Steve Ross posted an article from The Web USA - Issue # 8 - November 1994, pg.44 (Reprint of an Interview with Steve Hogarth by Martin Jansen and Patrick van der Splinter, The Web Holland - July 13, 1994/Rotterdam):
Web: And does the line "...where the border runs between/where Mary Dunoon's boy fell" refer to the division of Ireland?
Hogarth: Yes, and it's fiction. I mean I deliberately didn't use an actual case of someone having lost a son, but I'm referring to the grief of a mother who loses a son as a result of the troubles over there.

‘Out of the port of Liverpool, Bound for the North of Ireland’
Liverpool being the usual port for the North, Holyhead in Wales being the one for Dublin.

‘What will you do. . . ’
This is a direct allusion to the poem. Martijn Buijs said: Easter Rising (Grolier CD Encyclopedia): The Easter Rising, an Irish insurrection against British rule, took place in Dublin in April 1916. (actually April 24 - Ed) It was led by members of the Irish Republican Brotherhood (earlier known as Fenians). Most of the participants were members of the Irish Volunteers, a paramilitary force formed during the crisis over the home rule bill of 1912 and sustained by disappointment over the postponement of home rule for the duration of World War I. The rising was unpopular and was suppressed within a week, although subsequent executions of 15 of its leaders, including the writer Patrick Pearse, evoked widespread sympathy, which worked to the political benefit of the Irish nationalist movement Sinn Fein.

Among those who survived was Michael Collins, the man who went on to invent urban terrorism, and the first leader of the IRA., and features in the eponymous film with Liam Neeson. However - beware a few parts bear no more relation to actual history than does most of Braveheart!

‘Plough and the Stars alight?’
Gareth Foy said: The Plough and the Stars was also a political/ social play, possibly a satire, written around the time of the uprising in the 1920s by a wonderful Dublin Playwrite called, I think, Sean O'Casey.

Chris Ashby said: Also "The Plough" is another name for the star constellation commonly known as the "Big dipper" or whatever. (Or "The Great Bear" - Ed)

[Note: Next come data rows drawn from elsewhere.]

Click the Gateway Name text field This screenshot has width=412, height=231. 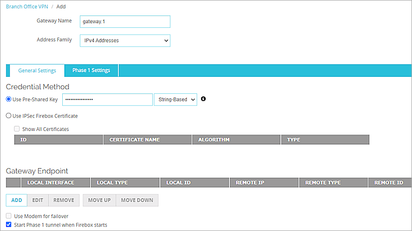pyautogui.click(x=124, y=22)
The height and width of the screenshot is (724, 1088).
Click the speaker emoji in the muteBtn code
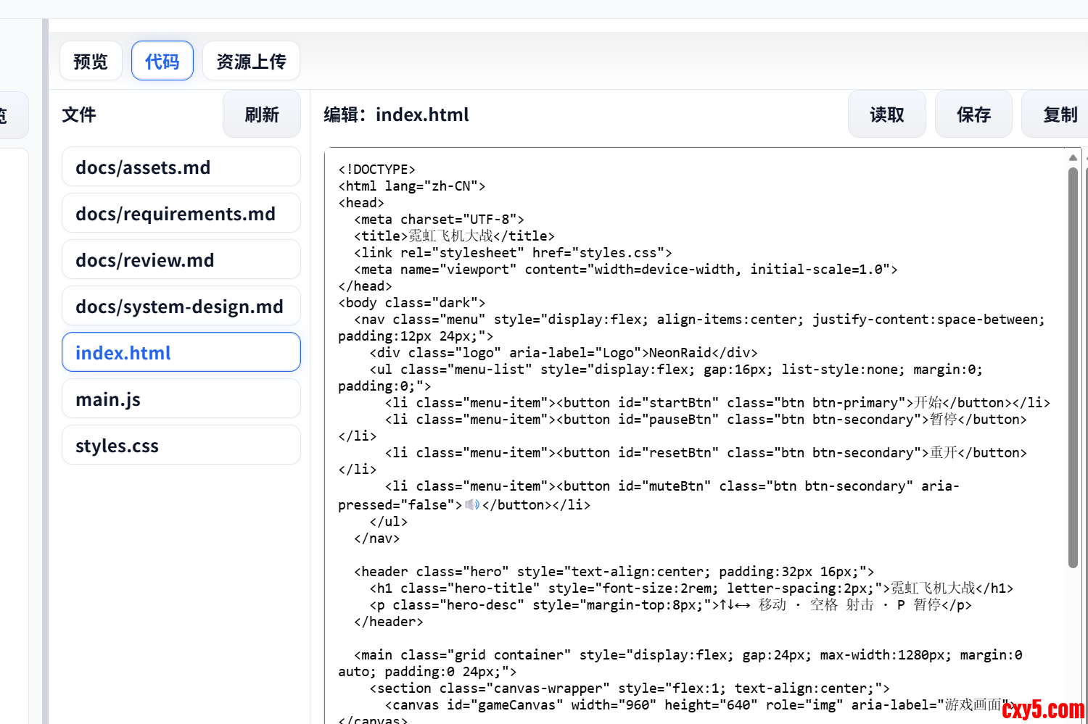coord(472,504)
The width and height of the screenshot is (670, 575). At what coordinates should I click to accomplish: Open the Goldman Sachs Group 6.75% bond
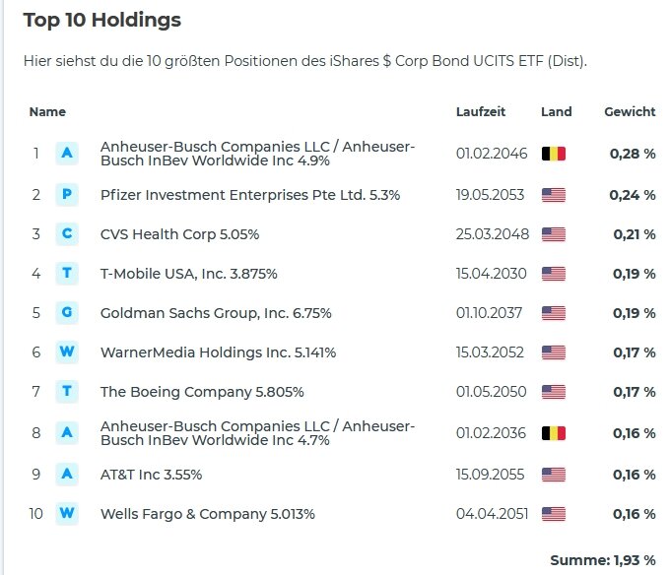pos(216,313)
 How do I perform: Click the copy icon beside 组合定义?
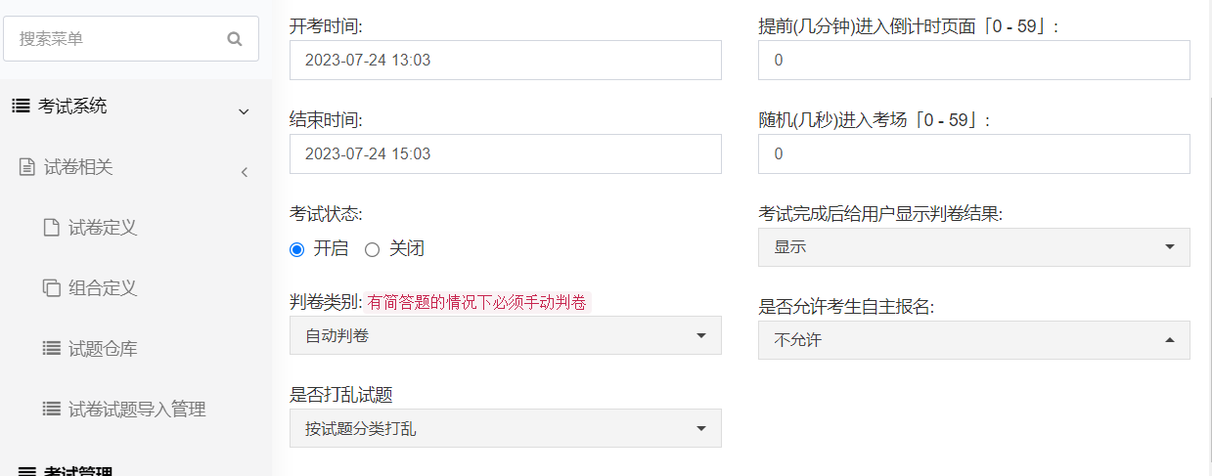tap(52, 288)
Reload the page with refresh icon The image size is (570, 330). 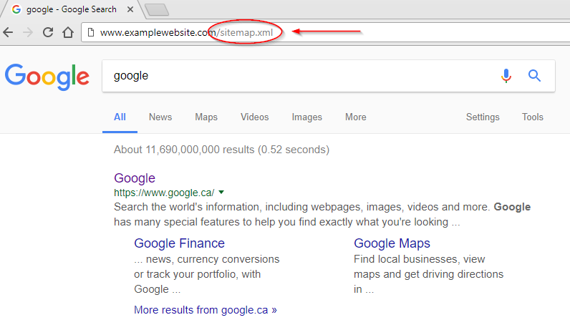pyautogui.click(x=48, y=32)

Chris Disspain: I believe that the name "The Plough" is a common name coined in the UK for the box with the tail part of the constellation of Ursa Major (or the Great Bear) and not the whole of it. It seems that the US refer to it as the "Big Dipper", which means nothing to anyone from the UK. The UK name derives from the fact that it resembles a horse drawn plough and the US name presumably comes from its resemblence to a rollercoaster track, so the US name is clearly a whole lot newer!